─── Excerpt provided ───

Several select women have appeared in the big Who's Who in America which lists very few women.  Among them are Beatrice Adams, advertising executive, national Advertising Woman of the Year, whose brainchild, the Gridiron Dinner has been St. Louis's top fund raising event for cancer research.  Louis Knapp, nurse, and Liselotte Dieckmann, teacher, also are listed in Who's Who.

Member of religious orders make news today in a way different from those of the pioneer era yet often basically the same in their human commitment:  Sister Mary Isidore, hospital administrator; Sister Francetta who headed the Women's Job Corps; Sister Jacqueline Grennan who headed Webster College [now Webster University] and later, after her marriage, headed Hunter College in New York state.

Missouri women have held national and international club honors.  Mrs. Lucile Mauntel, Washington, Mo., was president of the National Federation of State Garden Clubs.   Mrs. Holton Price, Ladue, headed the Girl Scouts, Mrs. Mildred Planthold Michie, Piney Park, the National Federation of Press Women.  Dr. Harriette Yeckel, Kansas City, is president-elect of Zonta International.

Women of Achievement

The St. Louis Globe-Democrat started its tradition of honoring Women of Achievement in 1956.  Among the first ones in a long parade of distinguished women were:  Miss Margaret Hickey, public affairs editor of the Ladies' Home Journal and head of her own business school; Miss Helen Manley, pioneer in social health education, Mrs. Irving Edison, civic leader; Mrs. Edward M. Harrison, Mrs. Edwin M. Clark, Mrs. Richard A. Bullock, Mrs. Herman Koppelman, and - in a field by herself - Mrs. Leonor K. Sullivan, only woman member of Congress from the State of Missouri.

There are no women in our State Senate but there have been many women members of the House of Representatives.  At present, those holding office are Mrs. DeVerne Calloway, Mrs. Edna Eads, Mrs. Gladys Marriott, Mrs. Jewel Kennedy, Mrs. Mary Gant, Mrs. Dorothy Meagher, Mrs. Orchid I. Jordan, Mrs. Minnie Weber, and Mrs. Pat O'Connor.

The University's Top 100

In Columbia, Stanley Hall is named for home economist Louise Stanley, who once taught at the University.  In 1967, the University observed the 100th anniversary of the admission of women (a "bold and hazardous step" at the time) and paid tribute to its outstanding women, past and present.  Its first faculty members were Mrs. C. A. Ripley, Mrs. Mary Brice Read, Miss Alice Orear; its first graduates, Mary Louise "Lulu" Gillett who received her N. G. (Normal Graduate) degree in 1870, and Eliza Gentry who received hers in 1871.

─── Extracted data ───

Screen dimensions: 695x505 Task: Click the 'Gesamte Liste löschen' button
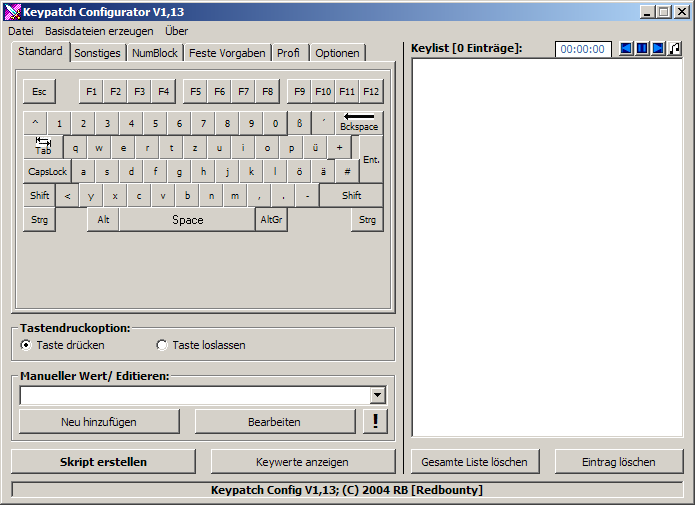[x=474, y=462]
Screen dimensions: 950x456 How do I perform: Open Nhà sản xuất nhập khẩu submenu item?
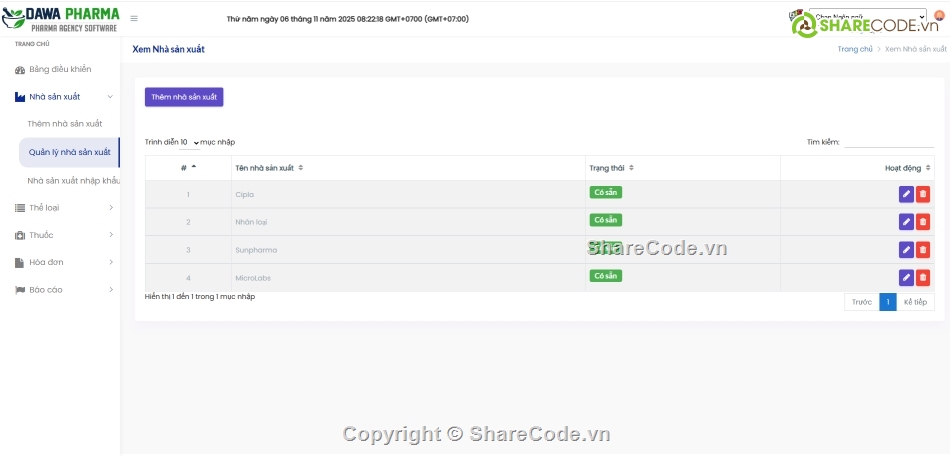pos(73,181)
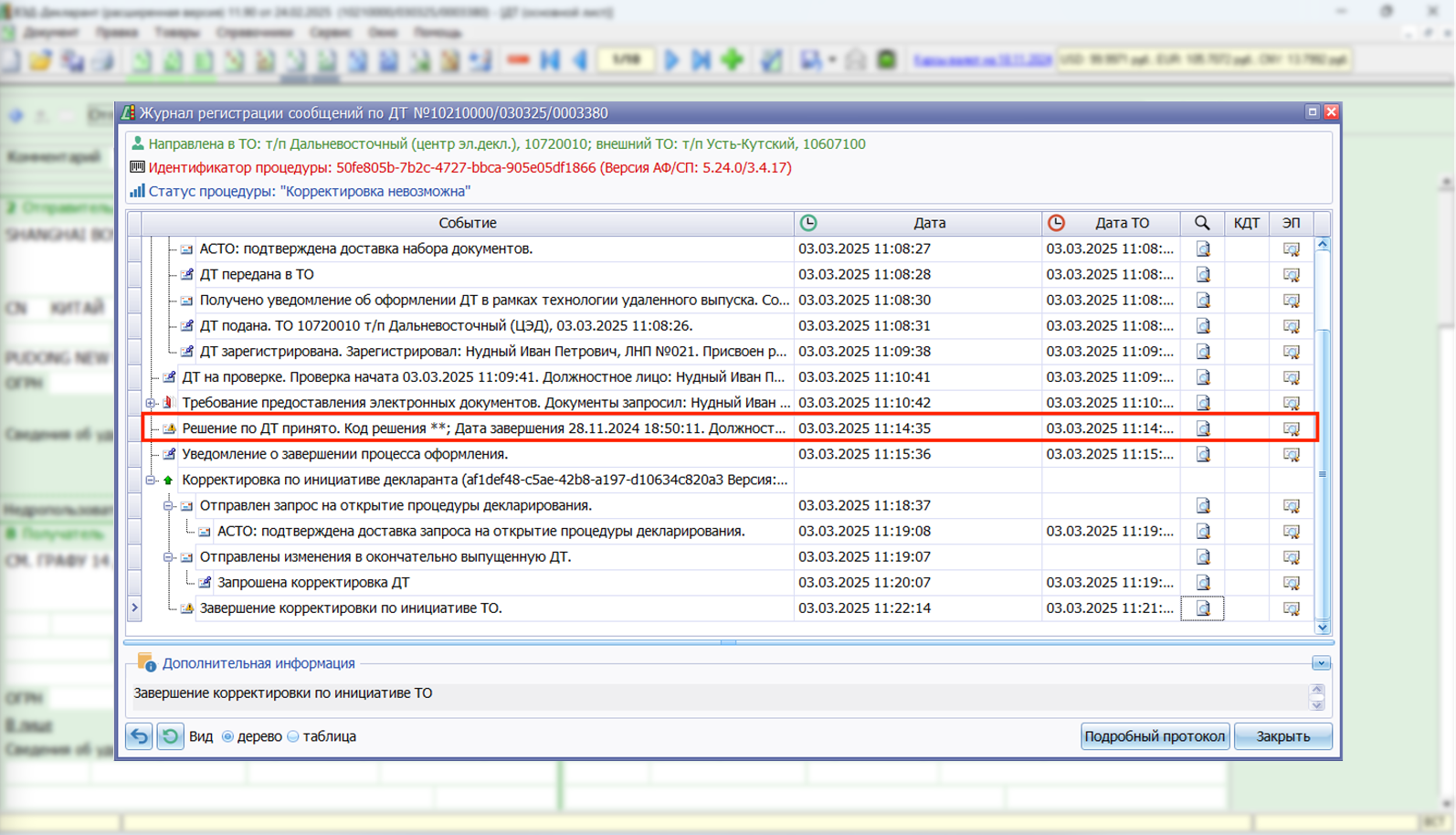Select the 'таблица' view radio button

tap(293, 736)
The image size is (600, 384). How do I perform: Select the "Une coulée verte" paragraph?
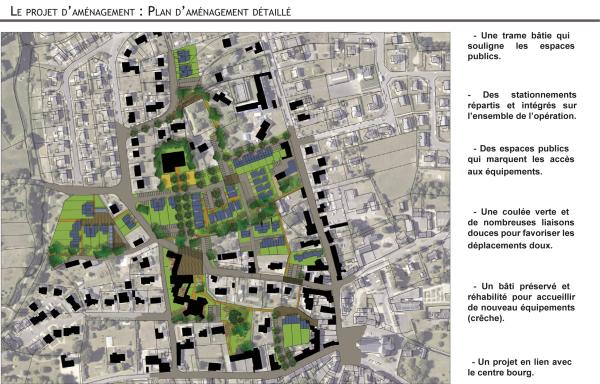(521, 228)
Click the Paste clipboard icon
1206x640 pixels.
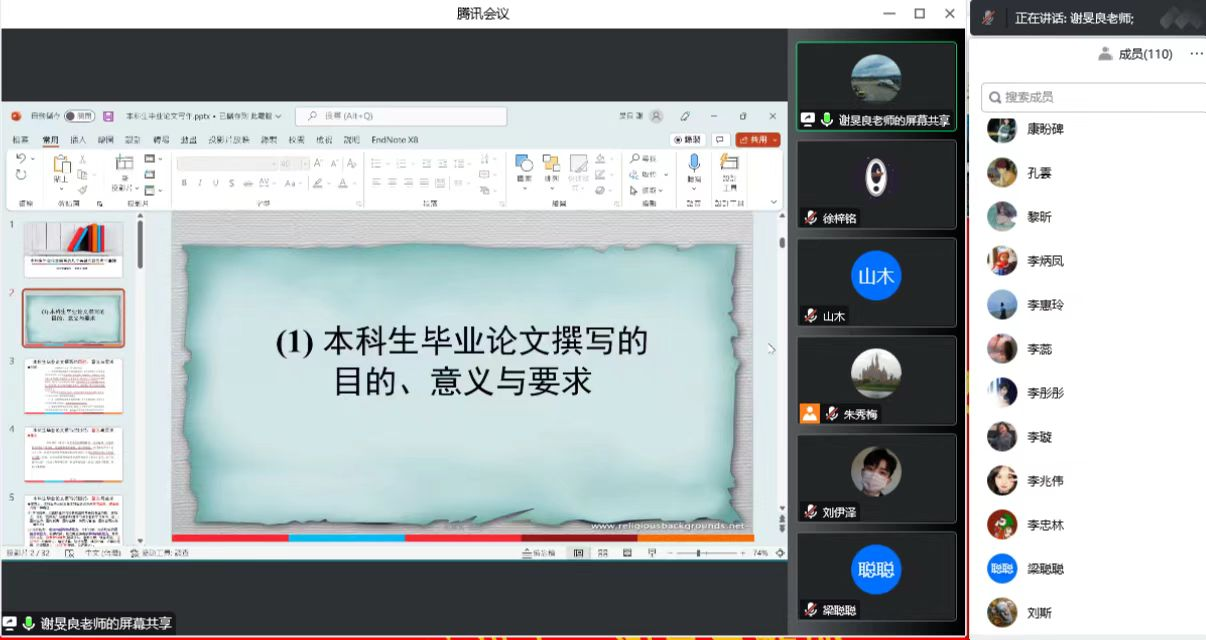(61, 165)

───

◆ Problems and tasks
• 1. For each statement below, say whether it agrees with the text on notable Missouri women. Answer yes or no and quote the deciding words from the text: (a) The St. Louis Globe-Democrat began honoring Women of Achievement in 1956. (b) Women currently serve in the Missouri State Senate. (c) Eliza Gentry received her N. G. degree in 1870.
• 2. Proceed with the text on notable Missouri women, starting right after its last sentence.
Nothing in the rows is needed for this work.

◆ Written responses
• 1.
(a) Yes: "The St. Louis Globe-Democrat started its tradition of honoring Women of Achievement in 1956."
(b) No: "There are no women in our State Senate"
(c) No: "Eliza Gentry who received hers in 1871."

• 2.
At the same time the University named its 100 outstanding women graduates, an impressive group which included Congresswoman Martha Griffiths of Michigan, Army Colonel Lane Carlson, and Avis Green Tucker, who has since been named President of the Board of Curators of the University of Missouri, the first woman ever to hold that position.

Others on the long list were:  Mary Paxton Keeley, first woman graduate of the School of Journalism; Reba Staggs, Marie Larkin, Esther Replogle, Mrs. Harry E. Wuertenbacher, Br. Lois Wyatt, Mrs. Mary Alice Parrish, Dr. Geneva Drinkwater.

Where to start and when to stop when it comes to naming women of Missouri who have made names for themselves?

A few of them are:  Mrs. Joseph Bastian, first woman member of the St. Louis Junior College board; Mrs. Eric Newman, who devised a number of ingenious fund raising projects, among them the Flea Market, Book Fair, Scholarshop and Camelot auction; Mrs. David Wohl, philanthropist for whom the Jewish Community Center Association named its Carlyn Wohl building in St. Louis County; Mrs. C. Oscar Lamy and Mrs. George McCalpin, Catholic volunteer leaders; advertising women like Joan Van de Erve, Joan Gardner, Jeanne Dunaway, Pat Mansfield, Stella Chaney Brown; Mrs. Meyer Waldman, who, out of heartache, built up the Fern Waldman Memorial Fund to fight leukemia; Mrs. Albert Toma who started the Christmas Carolers Association; Mrs. Adeline Ruenzi, blind worker; philanthropist Blanche Frank Ittelson; National Garden Club leaders Mrs. Hazel Knapp and Mrs. William Hedley; civic leaders Mrs. Robert Neill Jr., Mrs. C. Johnson Spink and the late Mrs. Alexander Langsdorf. Mrs. Fern Wilder, who brought famous artists to Joplin for many years, Mary Adrianne Steckling, New York designer known as Adri, who grew up in St. Joseph.